:: THE PROBLEM ::
Starting with the line that contains "Image resolution: width=851" and stopping after the line that contains "Tap the round", copy the entries below exactly. Include nothing else.

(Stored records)
*** Block opens ***
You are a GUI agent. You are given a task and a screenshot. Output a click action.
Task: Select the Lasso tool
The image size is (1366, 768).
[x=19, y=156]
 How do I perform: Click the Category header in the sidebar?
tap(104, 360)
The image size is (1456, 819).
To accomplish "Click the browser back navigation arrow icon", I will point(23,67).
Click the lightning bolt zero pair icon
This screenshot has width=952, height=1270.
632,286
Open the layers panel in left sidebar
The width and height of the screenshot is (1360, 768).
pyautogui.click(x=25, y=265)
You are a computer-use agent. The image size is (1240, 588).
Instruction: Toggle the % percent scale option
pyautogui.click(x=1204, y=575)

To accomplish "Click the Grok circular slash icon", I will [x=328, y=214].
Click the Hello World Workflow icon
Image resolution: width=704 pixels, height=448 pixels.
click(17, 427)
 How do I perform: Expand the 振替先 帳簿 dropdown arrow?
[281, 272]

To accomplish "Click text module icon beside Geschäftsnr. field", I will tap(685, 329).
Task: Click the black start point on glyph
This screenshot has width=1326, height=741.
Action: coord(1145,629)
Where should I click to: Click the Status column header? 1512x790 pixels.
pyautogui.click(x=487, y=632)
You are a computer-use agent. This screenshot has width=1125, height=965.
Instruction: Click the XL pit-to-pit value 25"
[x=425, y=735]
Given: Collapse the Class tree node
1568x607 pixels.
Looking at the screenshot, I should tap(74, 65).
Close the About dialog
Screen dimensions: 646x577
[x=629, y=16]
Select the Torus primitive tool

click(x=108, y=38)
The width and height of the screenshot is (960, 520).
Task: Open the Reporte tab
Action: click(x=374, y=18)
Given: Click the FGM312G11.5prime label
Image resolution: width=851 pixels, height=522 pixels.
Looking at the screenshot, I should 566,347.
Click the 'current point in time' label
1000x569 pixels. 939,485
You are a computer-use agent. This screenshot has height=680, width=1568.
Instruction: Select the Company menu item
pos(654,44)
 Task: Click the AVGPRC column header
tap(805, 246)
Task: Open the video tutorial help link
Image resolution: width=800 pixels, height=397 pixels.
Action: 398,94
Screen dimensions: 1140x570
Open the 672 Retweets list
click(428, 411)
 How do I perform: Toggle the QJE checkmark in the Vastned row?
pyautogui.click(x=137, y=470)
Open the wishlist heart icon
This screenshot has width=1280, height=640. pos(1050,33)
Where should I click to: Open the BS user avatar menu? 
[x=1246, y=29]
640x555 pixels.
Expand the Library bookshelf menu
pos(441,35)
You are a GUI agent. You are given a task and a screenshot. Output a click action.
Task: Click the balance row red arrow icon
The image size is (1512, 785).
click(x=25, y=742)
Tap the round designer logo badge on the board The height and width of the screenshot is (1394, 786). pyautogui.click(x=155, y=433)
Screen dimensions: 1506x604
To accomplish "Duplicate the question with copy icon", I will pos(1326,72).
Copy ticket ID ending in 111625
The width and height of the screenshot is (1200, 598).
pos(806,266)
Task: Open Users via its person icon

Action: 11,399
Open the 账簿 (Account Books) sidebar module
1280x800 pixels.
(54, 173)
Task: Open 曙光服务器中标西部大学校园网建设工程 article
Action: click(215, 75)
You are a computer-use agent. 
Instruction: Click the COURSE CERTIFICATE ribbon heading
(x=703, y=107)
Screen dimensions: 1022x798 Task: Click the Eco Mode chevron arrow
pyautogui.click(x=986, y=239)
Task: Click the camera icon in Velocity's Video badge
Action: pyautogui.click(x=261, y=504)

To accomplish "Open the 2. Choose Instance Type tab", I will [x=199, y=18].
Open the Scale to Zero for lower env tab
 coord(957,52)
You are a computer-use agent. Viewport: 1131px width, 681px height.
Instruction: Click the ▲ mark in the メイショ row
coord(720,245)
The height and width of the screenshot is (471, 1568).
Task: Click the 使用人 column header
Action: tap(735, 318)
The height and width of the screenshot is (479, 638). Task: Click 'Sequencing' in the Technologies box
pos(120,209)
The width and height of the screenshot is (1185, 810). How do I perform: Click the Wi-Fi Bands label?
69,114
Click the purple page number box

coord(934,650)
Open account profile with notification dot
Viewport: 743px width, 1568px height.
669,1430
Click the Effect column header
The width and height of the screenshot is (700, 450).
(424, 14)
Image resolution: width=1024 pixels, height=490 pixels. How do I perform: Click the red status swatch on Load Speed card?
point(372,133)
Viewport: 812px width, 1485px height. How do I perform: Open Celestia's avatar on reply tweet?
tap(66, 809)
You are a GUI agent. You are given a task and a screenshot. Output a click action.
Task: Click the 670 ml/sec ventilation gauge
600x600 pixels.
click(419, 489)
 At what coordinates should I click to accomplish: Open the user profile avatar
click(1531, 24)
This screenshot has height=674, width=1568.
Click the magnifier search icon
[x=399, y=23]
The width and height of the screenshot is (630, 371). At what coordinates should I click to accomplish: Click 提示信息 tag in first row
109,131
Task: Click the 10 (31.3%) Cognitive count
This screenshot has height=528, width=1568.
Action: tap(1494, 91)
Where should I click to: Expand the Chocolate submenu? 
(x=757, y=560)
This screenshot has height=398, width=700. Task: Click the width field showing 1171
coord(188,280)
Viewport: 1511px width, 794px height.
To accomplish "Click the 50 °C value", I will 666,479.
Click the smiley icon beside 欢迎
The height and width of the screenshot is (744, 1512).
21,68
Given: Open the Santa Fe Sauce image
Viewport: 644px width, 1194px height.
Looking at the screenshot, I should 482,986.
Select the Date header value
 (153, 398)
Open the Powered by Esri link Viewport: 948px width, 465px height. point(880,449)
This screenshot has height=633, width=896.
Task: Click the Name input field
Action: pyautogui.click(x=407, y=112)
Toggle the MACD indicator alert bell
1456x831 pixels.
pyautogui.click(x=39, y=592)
*** Block closes ***
:: RESULT BELOW ::
Image resolution: width=851 pixels, height=522 pixels.
Looking at the screenshot, I should 566,347.
Click the 'current point in time' label
1000x569 pixels. 939,485
You are a computer-use agent. This screenshot has height=680, width=1568.
Instruction: Select the Company menu item
pos(654,44)
 Task: Click the AVGPRC column header
tap(805, 246)
Task: Open the video tutorial help link
Image resolution: width=800 pixels, height=397 pixels.
Action: 398,94
Screen dimensions: 1140x570
Open the 672 Retweets list
click(428, 411)
 How do I perform: Toggle the QJE checkmark in the Vastned row?
pyautogui.click(x=137, y=470)
Open the wishlist heart icon
This screenshot has width=1280, height=640. pos(1050,33)
Where should I click to: Open the BS user avatar menu? 
[x=1246, y=29]
640x555 pixels.
Expand the Library bookshelf menu
pos(441,35)
You are a GUI agent. You are given a task and a screenshot. Output a click action.
Task: Click the balance row red arrow icon
The image size is (1512, 785).
click(x=25, y=742)
Tap the round designer logo badge on the board The height and width of the screenshot is (1394, 786). pyautogui.click(x=155, y=433)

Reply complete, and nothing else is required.